Dear Sawada-san,
>
> I think that the problem stems from the fact that the patch sets
> allow_status_change to true before completing all end-of-recovery
> actions for logical decoding status update. I think it should be done
> at the end of UpdateLogicalDecodingStatusEndOfRecovery(), i.e., after
> WaitForProcSignalBarrier(). That way, the logical decoding can always
> start from after the point where the startup updated the logical
> decoding status.
Assuming the fix like [1], and it seems to work well. In the workload I shared,
the backend process cannot consume the ProcSignal emitted by the startup, thus
the status change on the shared memory is not allowed. The backend would fail to
create the replication slot and effective_wal_level would be replica.
[1]:
```
--- a/src/backend/replication/logical/logicalctl.c
+++ b/src/backend/replication/logical/logicalctl.c
@@ -532,13 +532,11 @@ UpdateLogicalDecodingStatusEndOfRecovery(void)

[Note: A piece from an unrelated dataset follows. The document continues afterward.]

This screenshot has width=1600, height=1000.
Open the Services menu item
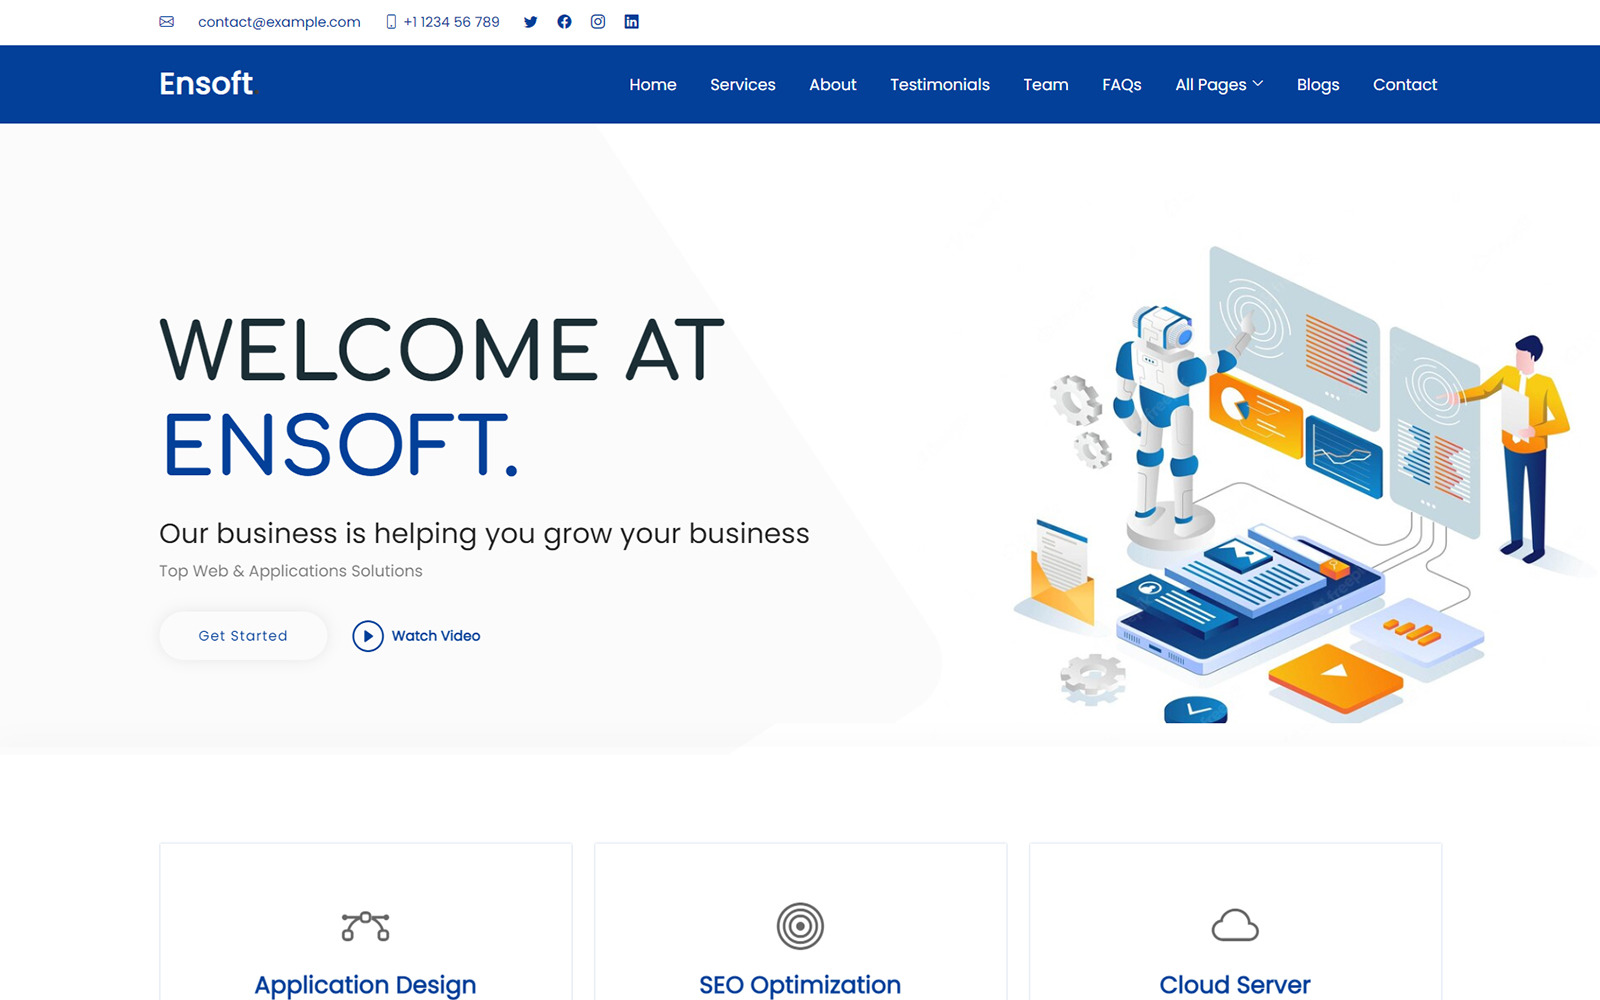pos(742,84)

* processes to write XLOG_LOGICAL_DECODING_STATUS_CHANGE records prior to
* completing all end-of-recovery actions.
*/
- LogicalDecodingCtl->allow_status_change = true;
-
- LWLockRelease(LogicalDecodingControlLock);
if (need_wal)
CreateLogicalDecodingStatusChangeRecord(new_status);
+ LWLockRelease(LogicalDecodingControlLock);
/*
* Ensure all running processes have the updated status. We don't need to
* wait for running transactions to finish as we don't accept any writes
@@ -550,5 +548,9 @@ UpdateLogicalDecodingStatusEndOfRecovery(void)
WaitForProcSignalBarrier(
EmitProcSignalBarrier(PROCSIGNAL_BARRIER_UPDATE_XLOG_LOGICAL_INFO));
+ LWLockAcquire(LogicalDecodingControlLock, LW_EXCLUSIVE);
+ LogicalDecodingCtl->allow_status_change = true;
+ LWLockRelease(LogicalDecodingControlLock);
```
Best regards,
Hayato Kuroda
FUJITSU LIMITED